*Exercise details*
The printed result should hold only the lines from the opening of the data through the line bearing "You are a GUI", exactly as given and without pictures.

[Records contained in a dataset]
* * * * * * * * *
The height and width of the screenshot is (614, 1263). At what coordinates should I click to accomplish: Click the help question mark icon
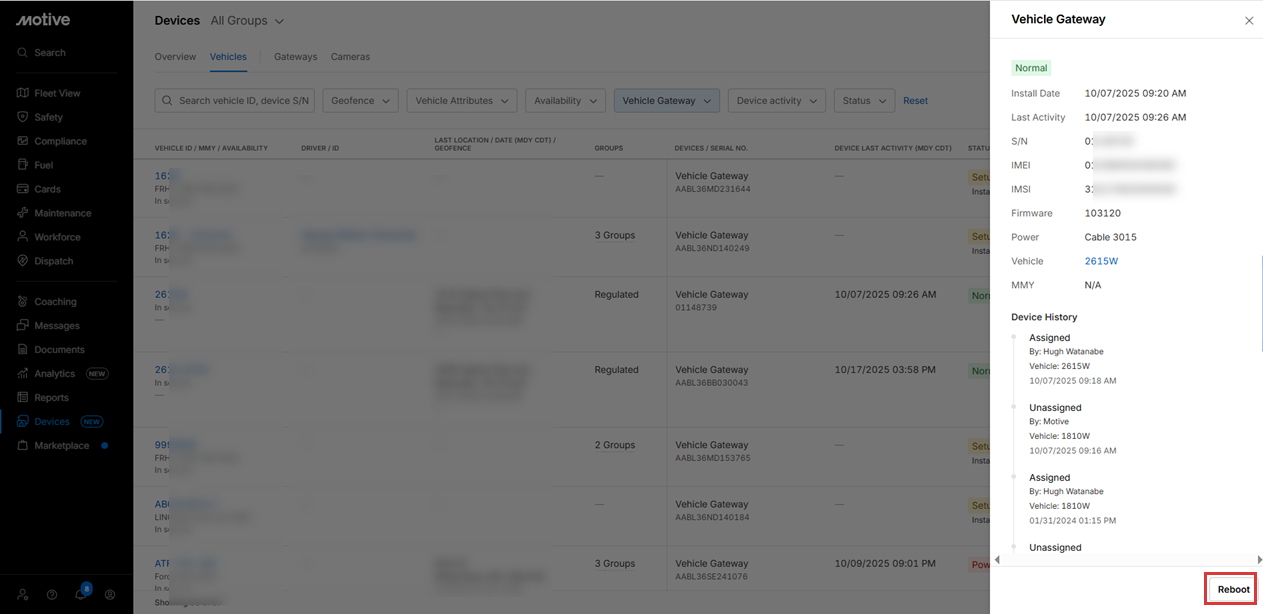52,594

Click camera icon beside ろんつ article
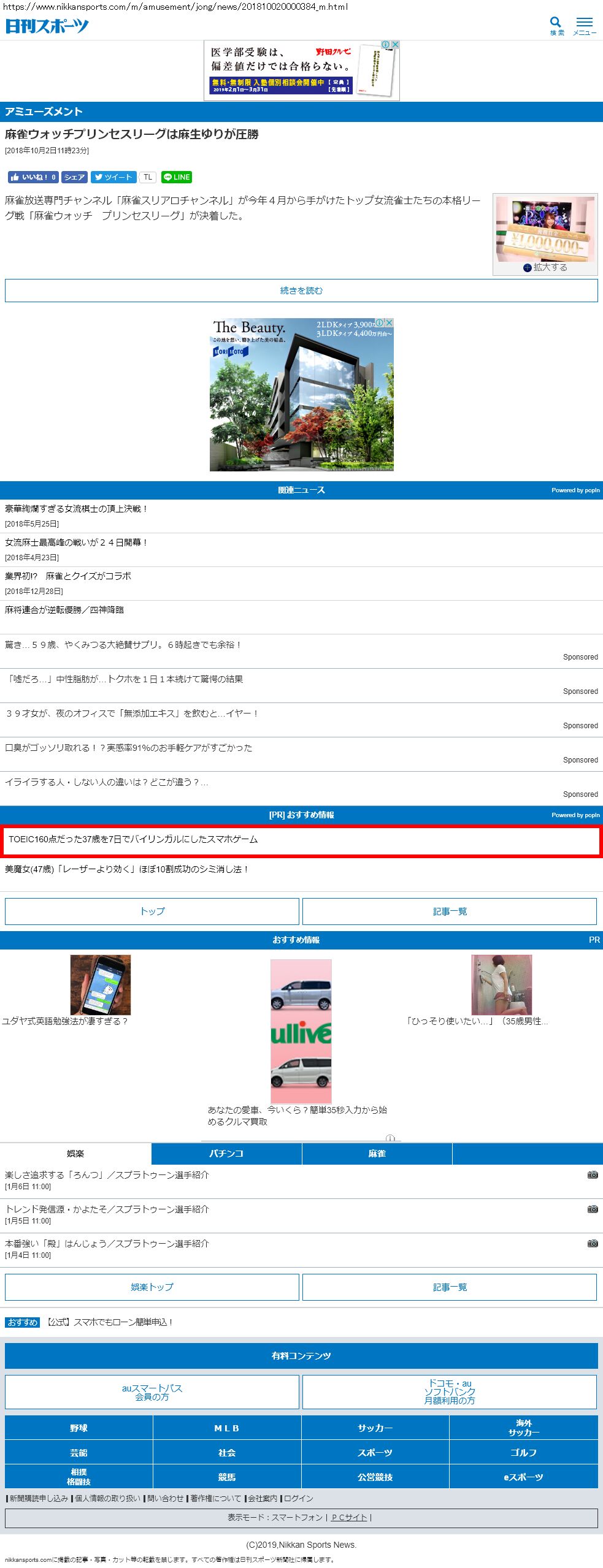click(x=592, y=1174)
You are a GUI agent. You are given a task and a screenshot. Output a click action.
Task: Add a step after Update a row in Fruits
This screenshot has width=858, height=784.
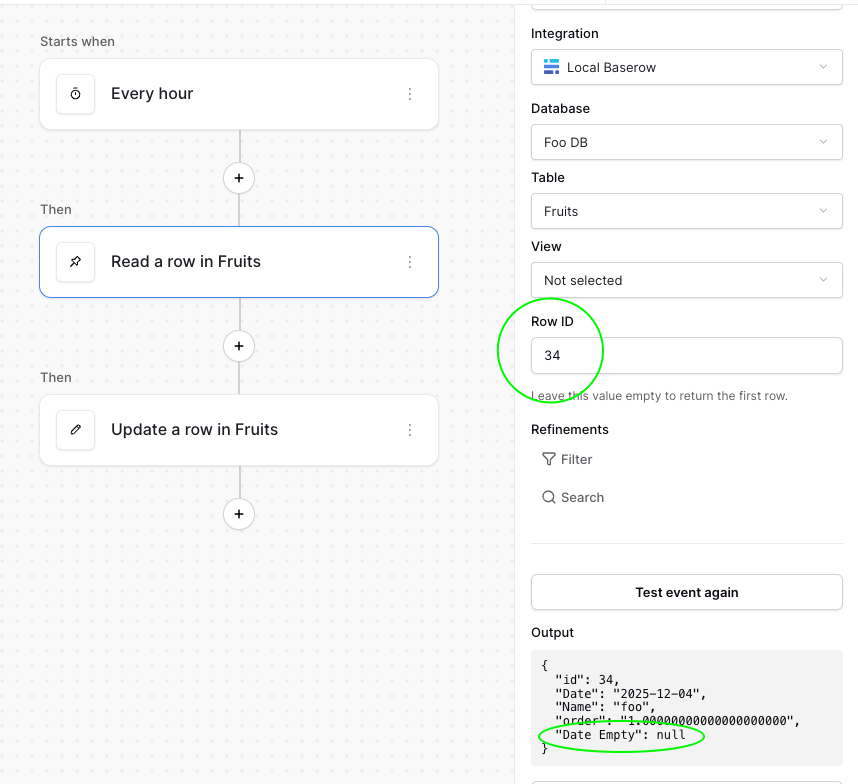239,514
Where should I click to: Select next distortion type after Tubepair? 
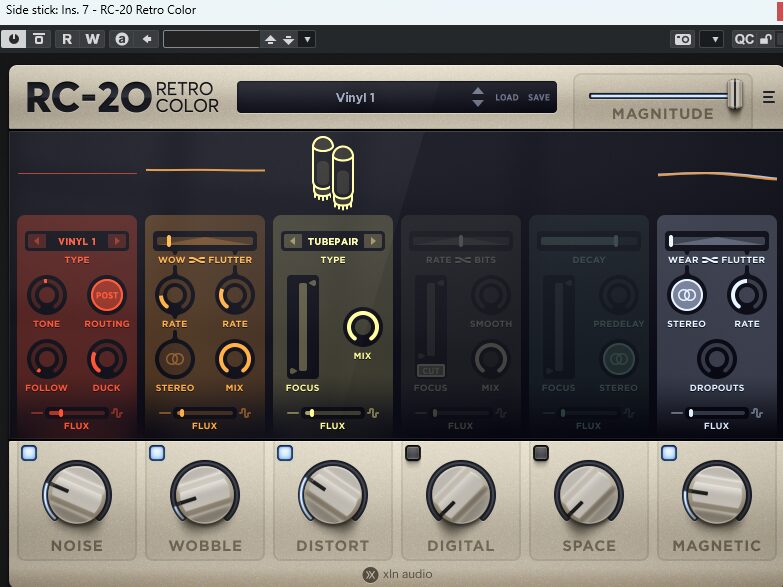[373, 241]
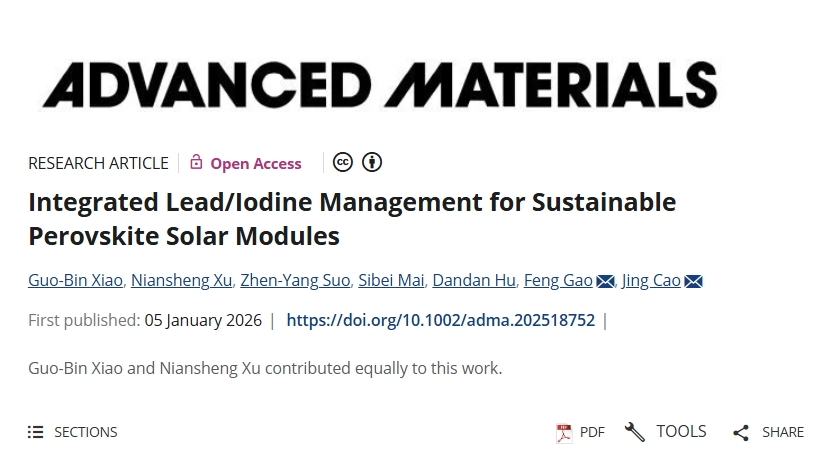Click the Creative Commons CC icon

point(343,162)
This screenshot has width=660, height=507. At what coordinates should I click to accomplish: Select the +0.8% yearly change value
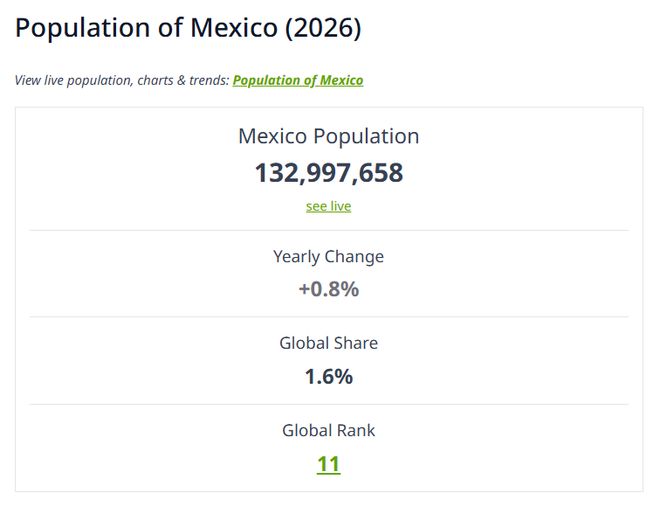(328, 290)
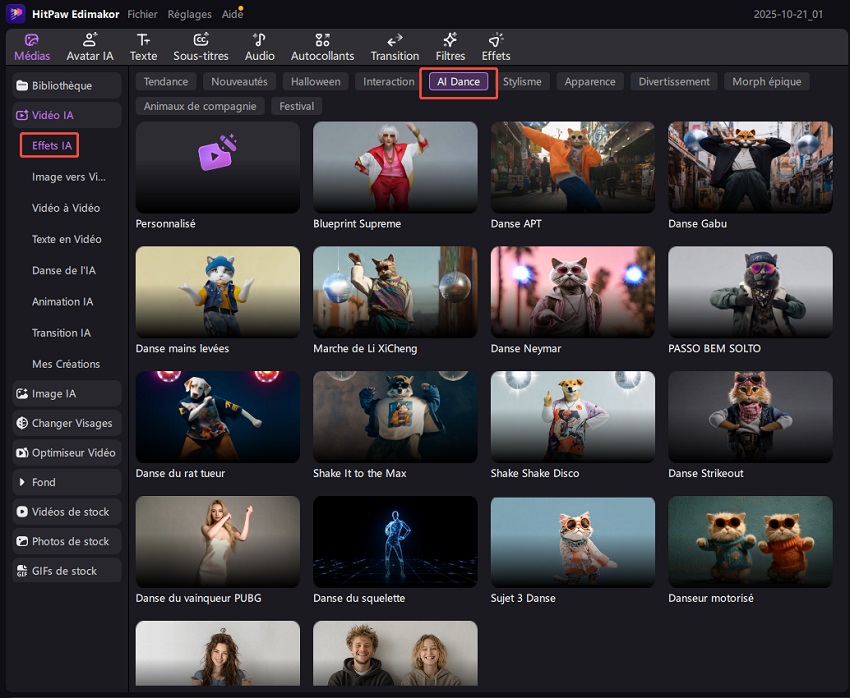Switch to the Halloween category tab
This screenshot has height=698, width=850.
click(x=315, y=82)
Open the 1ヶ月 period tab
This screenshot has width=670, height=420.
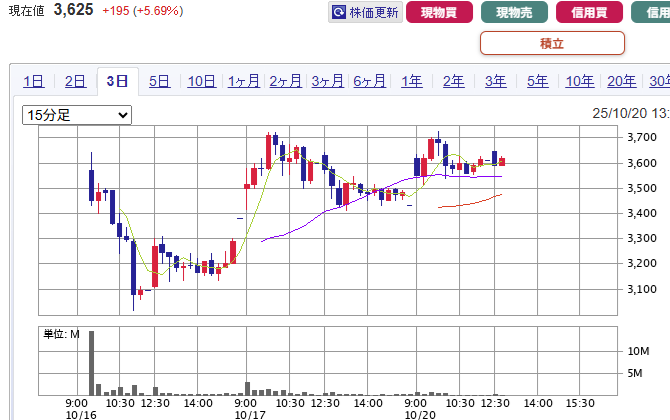coord(244,82)
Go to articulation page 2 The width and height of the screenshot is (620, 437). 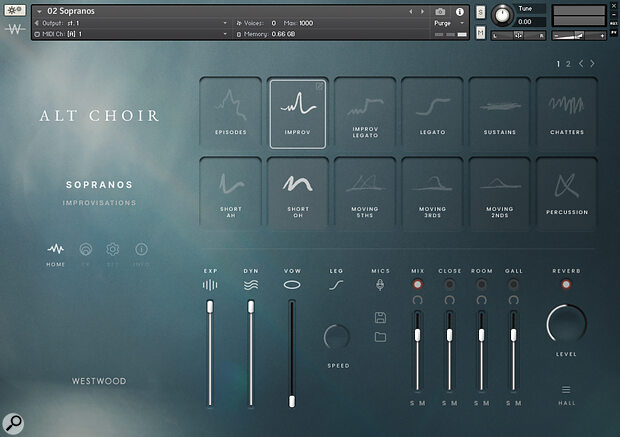569,64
* * * * * * * * *
*Response to the exercise*
The height and width of the screenshot is (614, 1263). At what coordinates should I click to accomplish: Click the help question mark icon
52,594

Click camera icon beside ろんつ article
click(x=592, y=1174)
You are a GUI agent. You are given a task and a screenshot. Output a click action.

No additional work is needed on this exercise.